Foto do escritor: MontezMontez
Foto: Divulgação A24

As redes sociais, ao longo dos anos, se consolidaram como um forte veículo de divulgação e publicidade dos filmes. Mais que isso: como uma ágora, tornaram-se um centro de encontro de pontos de vista, ora em concordância, ora em discordância. Muitos filmes ganham visibilidade através de memes ou montagens, destacando, para seu público, sua relevância. Constrói-se, então, uma base solidificada que blinda a obra em questão contra qualquer crítica negativa, transformando quem quer que a critique em um inimigo imediato. Esse comportamento, ainda que não generalizado, tem se tornado recorrente, seja porque determinado filme está envolto em questões identitárias – o que, para uma certa cinefilia, é a baliza de qualidade – ou porque sua abordagem estética é palatável, fugindo de uma cinefilia imaginária que supostamente estaria contra o identitarismo. 


Quando X (2022), de Ti West, chegou aos canais de distribuição online, consolidou-se como uma boa amostra do horror atual, sendo construído através da estética slasher, com referências diretas a clássicos como O Massacre da Serra Elétrica (1974, dir. Tobe Hooper) ou Sexta-Feira 13 (1980, dir. Sean S. Cunningham). Ao mesmo tempo, levava a sexualidade a outro patamar, buscando questionar o ar de puritanismo que envolvia certos lados do cinema.

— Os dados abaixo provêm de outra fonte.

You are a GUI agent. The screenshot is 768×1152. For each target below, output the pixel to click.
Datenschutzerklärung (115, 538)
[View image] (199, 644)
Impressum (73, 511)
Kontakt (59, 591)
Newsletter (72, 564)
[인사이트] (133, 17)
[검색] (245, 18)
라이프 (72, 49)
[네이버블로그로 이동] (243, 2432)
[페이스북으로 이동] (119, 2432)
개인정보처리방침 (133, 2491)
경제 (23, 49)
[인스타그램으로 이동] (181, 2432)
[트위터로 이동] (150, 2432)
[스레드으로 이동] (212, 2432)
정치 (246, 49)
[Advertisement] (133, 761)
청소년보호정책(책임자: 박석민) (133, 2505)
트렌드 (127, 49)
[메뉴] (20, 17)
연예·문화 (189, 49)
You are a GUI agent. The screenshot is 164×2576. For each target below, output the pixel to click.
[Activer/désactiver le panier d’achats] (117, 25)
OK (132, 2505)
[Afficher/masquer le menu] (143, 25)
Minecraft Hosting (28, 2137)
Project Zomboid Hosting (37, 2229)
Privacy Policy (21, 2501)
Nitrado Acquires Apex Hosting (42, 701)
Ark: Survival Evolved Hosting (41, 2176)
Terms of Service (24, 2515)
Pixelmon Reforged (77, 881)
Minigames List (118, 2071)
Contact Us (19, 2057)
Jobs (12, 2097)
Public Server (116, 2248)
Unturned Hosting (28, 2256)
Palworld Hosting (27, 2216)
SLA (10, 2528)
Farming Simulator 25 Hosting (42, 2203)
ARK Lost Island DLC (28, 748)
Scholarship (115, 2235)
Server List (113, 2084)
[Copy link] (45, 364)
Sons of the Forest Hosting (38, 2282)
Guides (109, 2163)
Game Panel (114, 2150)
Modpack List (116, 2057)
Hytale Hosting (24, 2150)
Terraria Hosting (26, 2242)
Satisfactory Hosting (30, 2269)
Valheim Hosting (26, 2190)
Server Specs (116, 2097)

À época, com produções cada vez mais estéreis, nas quais o sangue e o sexo se tornaram pontos polêmicos, o longa conseguiu se sobressair nessas duas vertentes com competência, além de transformar Mia Goth em uma final girl que se torna maior que o próprio filme. Com a continuação Pearl (2022), West resolve tomar para si a Hollywood clássica, imprimindo o imagético da década de 1950 com certa competência, ainda que a racionalização da aparência seja perceptível. 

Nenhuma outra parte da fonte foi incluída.